Less Than Zero

The new age of intolerance

“A society that will trade a little liberty for a little order will lose both, and deserve neither.”

Thomas Jefferson

You’re not going to see Drug War movies like Traffic made about Ryan Huntsman. He’s not a hotshot local drug dealer or anyone’s fortunate son or some kind of dudecharacter. He’s just an O.C. regular — a white kid from Newport Beach, now attending UC San Diego — who thought he had a little slack. In fact, he’s the kind of person being hit hard by the realities of America’s infatuation with zero tolerance: an ordinary kid who makes ordinary mistakes.

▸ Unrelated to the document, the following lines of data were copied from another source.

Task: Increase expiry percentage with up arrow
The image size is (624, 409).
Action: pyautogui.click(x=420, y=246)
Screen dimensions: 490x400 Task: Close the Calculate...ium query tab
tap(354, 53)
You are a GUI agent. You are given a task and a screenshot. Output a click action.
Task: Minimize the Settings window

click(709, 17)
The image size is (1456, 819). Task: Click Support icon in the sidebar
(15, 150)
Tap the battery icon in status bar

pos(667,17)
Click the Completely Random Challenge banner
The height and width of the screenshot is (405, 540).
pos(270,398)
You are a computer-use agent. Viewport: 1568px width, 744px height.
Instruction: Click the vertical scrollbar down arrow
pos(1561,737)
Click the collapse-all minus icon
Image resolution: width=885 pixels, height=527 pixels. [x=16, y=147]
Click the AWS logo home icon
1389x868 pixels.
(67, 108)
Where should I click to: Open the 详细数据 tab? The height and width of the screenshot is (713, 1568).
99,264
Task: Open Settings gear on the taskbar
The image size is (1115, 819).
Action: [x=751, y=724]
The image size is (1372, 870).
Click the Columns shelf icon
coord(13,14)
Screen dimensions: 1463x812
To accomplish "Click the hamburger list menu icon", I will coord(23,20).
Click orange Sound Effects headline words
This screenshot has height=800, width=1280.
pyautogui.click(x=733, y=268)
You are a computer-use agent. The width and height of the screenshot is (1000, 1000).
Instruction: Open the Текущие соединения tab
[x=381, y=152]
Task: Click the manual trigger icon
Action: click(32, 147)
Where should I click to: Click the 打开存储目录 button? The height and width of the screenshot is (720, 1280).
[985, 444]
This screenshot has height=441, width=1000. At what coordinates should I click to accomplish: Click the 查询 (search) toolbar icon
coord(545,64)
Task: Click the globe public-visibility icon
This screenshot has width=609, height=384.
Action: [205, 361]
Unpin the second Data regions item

In February 1998, when Huntsman was a senior at Corona del Mar High, he headed out to run some after-school errands for his mom. The Newport Beach police stopped him for blasting the Grateful Dead out of his pickup truck, and during a search of the truck officers found a pipe and a baggie containing remnant amounts of marijuana. There wasn’t even enough for a ticket. Huntsman was free to go.

The cop who made the search, however, reported his findings to the high school authorities, and that is where Huntsman’s nightmare began. The school could make consequences where the law could not. Like thousands of school districts across the country, Newport-Mesa Unified has a zero-tolerance prohibition against drug paraphernalia on school grounds, at school functions, or even driving to or from school. No matter that Huntsman and his mother both asserted that he wasn’t going to or from school. Huntsman was suspended. The kicker was that when the suspension ran out, he was no longer welcome at school, so he was transferred to Newport Harbor High. He had no right of appeal, and the decision was final and effective immediately. It was only 89 days until graduation.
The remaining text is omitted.